--- SET TASK ---
Rescale the lines from the start of the records through the line containing "coord(1141,44)", including both of those lines. Reproduce every line in full, requests included, and multiply each coordinate in the answers by 0.35, rounding to whole numbers with halves rounded up.

--- INPUT MATERIAL ---

** begin **

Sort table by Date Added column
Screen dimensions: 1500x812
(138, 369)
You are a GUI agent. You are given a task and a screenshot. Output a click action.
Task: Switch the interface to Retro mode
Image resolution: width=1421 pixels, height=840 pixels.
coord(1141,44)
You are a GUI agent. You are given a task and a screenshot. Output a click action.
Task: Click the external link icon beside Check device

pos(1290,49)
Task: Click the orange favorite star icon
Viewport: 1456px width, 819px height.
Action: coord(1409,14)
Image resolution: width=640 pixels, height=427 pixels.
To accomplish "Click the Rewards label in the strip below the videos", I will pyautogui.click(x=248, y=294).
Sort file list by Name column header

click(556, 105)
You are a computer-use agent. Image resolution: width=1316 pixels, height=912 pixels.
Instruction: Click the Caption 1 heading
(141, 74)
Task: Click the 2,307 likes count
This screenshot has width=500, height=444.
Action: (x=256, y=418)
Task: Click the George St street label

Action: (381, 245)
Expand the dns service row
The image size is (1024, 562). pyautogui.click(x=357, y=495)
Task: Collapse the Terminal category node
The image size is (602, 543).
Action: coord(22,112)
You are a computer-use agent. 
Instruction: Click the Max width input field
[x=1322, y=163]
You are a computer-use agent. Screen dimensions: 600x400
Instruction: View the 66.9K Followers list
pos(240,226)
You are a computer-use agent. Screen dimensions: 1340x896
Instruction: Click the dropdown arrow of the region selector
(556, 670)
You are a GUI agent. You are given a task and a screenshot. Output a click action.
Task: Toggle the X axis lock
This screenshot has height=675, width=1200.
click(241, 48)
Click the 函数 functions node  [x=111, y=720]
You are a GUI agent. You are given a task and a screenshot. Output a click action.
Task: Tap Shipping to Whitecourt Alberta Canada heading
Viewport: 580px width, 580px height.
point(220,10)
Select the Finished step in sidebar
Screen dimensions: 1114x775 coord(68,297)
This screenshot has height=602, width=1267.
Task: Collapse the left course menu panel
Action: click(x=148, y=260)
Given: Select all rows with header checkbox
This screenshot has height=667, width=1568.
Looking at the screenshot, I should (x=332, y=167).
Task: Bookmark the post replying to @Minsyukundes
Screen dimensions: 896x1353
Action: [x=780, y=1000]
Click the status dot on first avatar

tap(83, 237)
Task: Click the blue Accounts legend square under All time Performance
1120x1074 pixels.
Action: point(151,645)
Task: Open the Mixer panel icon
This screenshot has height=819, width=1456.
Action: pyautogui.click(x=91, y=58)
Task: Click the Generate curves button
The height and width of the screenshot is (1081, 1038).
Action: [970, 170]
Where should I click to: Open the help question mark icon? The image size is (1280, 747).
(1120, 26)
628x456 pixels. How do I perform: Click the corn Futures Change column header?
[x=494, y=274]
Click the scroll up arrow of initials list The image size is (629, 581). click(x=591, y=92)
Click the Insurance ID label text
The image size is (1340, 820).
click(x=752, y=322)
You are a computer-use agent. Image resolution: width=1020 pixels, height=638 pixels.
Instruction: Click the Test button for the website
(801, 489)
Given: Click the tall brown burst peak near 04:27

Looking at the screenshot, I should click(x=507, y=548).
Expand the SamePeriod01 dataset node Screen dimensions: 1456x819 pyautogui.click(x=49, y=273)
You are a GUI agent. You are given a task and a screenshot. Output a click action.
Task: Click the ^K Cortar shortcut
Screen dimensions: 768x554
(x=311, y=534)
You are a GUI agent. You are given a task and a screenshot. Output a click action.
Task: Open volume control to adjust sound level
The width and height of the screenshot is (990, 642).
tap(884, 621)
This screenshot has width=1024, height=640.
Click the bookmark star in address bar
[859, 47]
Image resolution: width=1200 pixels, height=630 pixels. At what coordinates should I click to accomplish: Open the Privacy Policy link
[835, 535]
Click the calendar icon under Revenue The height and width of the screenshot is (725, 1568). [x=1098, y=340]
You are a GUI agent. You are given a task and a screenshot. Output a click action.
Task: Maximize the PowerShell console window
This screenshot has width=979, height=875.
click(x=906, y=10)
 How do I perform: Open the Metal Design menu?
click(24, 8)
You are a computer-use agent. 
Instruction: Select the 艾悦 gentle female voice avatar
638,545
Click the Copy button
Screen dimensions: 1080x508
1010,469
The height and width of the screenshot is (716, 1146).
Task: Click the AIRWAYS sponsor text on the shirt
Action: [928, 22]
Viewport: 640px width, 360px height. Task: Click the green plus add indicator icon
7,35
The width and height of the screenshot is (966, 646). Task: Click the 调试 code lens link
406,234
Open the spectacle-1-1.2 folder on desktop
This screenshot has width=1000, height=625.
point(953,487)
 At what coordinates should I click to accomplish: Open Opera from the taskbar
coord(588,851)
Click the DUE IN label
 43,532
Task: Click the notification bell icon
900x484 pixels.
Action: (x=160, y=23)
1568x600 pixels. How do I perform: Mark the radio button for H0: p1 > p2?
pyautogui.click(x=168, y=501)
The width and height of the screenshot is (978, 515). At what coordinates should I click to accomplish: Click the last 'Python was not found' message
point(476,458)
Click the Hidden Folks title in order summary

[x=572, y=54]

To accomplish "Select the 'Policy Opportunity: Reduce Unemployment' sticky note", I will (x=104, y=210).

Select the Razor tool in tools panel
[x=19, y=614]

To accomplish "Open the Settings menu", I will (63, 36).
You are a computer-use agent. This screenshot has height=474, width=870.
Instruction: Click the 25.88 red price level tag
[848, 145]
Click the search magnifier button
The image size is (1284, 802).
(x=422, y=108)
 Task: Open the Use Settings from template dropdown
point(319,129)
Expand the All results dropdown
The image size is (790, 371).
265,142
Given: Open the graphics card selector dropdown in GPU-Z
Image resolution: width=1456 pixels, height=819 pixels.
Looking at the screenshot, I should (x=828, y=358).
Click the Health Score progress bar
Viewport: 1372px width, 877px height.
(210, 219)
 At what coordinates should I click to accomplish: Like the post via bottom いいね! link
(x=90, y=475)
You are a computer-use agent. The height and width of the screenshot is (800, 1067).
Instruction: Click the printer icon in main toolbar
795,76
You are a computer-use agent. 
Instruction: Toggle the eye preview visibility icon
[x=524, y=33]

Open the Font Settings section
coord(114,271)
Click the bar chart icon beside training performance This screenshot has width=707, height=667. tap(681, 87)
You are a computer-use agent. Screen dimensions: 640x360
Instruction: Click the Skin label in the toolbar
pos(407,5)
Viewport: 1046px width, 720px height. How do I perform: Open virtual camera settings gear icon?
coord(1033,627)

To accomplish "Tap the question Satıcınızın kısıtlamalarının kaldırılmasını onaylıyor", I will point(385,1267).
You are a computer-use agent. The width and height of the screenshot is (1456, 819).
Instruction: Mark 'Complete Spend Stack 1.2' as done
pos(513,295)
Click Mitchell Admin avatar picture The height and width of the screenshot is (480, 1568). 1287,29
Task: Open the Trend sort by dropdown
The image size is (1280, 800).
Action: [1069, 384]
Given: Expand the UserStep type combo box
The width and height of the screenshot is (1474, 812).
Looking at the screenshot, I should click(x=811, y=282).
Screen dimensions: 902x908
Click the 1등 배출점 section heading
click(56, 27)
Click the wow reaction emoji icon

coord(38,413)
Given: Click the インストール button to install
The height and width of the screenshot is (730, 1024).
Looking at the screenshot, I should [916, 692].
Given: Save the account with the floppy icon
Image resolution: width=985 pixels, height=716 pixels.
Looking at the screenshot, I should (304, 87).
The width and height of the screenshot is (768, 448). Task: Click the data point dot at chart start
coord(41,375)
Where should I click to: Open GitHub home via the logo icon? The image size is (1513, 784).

** end **

--- THE RESPONSE ---
Sort table by Date Added column
Screen dimensions: 1500x812
(48, 129)
You are a GUI agent. You are given a task and a screenshot. Output a click action.
Task: Switch the interface to Retro mode
Image resolution: width=1421 pixels, height=840 pixels.
coord(399,15)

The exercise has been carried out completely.